Tuesday, November 18, 2014

"Women’s Equality: Not a Radical Idea"

A ruling on a religious claim against the contraceptive benefit in ACA is telling on multiple levels as discussed at those two links.  

First, the very judge who wrote the opinion was one of the controversial picks of Obama that could only be confirmed by ending the filibuster for executive appointments.  A modern day RBG, Nina Pollard was a professor who was an experienced advocate including in many USSC cases.  RBG was appointed to the court of appeals in 1980 (an election year) without judicial experience.  She was if anything more of a feminist icon, leading the new ACLU division on women's rights.  But, things are more conservative now, and a simple majority was not enough.  Pollard went thru 51-44.
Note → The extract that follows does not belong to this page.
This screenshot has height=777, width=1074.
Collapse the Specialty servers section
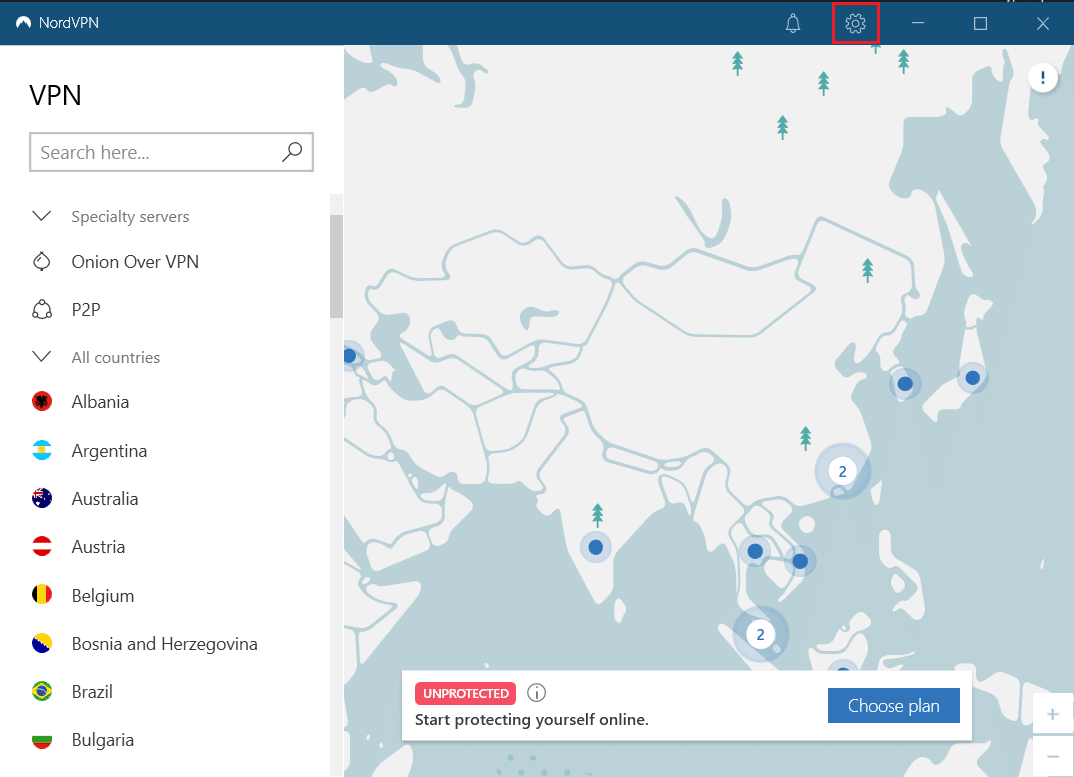pos(42,216)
Second, the opinion itself is important since it carefully (being bound by Hobby Lobby) shows that this claim was a step too far, any tangential burden not enough. Also, the opinion spends pages to explain the compelling state interest behind the provision, something the plurality (on this point) in HL only assumed.  Thus, we have another important "brief for Kennedy" provided for via an eighty-five page appellate court decision.
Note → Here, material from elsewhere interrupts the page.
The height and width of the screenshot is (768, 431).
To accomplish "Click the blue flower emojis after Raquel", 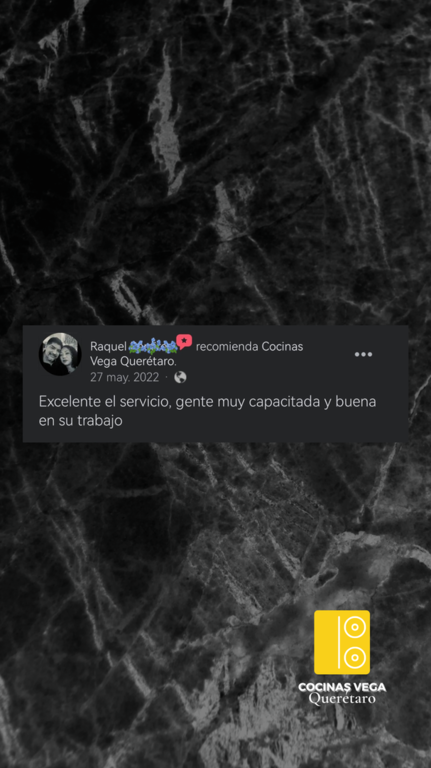I will [x=153, y=347].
I remain having a mixture of emotions, all bad, that this is a controversial matter.  The importance of contraceptives coverage (and abortion, even if precedent allows rank discrimination on the point)  on gender equality and women's health should be obvious. Also, providing a benefit also furthers free exercise, so such questions can rest on individual choice, not what is financially possible. Finally, once the government allows an exemption, even a requirement to fill out a form should not be deemed a substantial burden.  Some tangential connection will not do it either. 
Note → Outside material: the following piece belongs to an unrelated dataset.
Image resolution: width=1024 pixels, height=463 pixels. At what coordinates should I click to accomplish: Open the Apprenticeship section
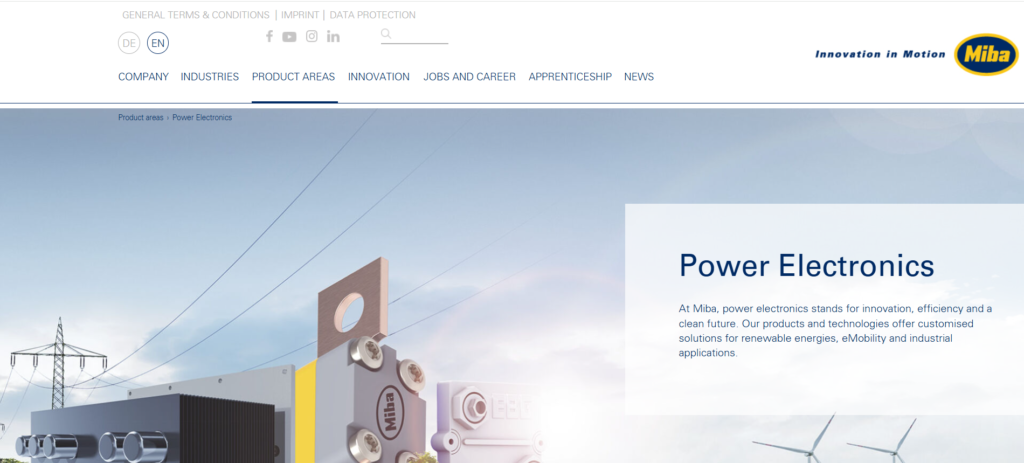point(570,77)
A final personal note. It is time to renew health insurance under ACA and a little screw you to New York for not alphabetizing the providers in a long pull down list, which is not the only somewhat confusing part of the process. There will be bugs, especially early on.  Only one national party (some state Republicans are not trolls at times here) cares to address such things without denial of care overall, even if the Democrats do so imperfectly. And, as to the religious exemption thing, I actually know someone whose employer falls under that rubric. Plus, the very provider I chose turns out to be a Catholic one!  So, I have a personal stake here.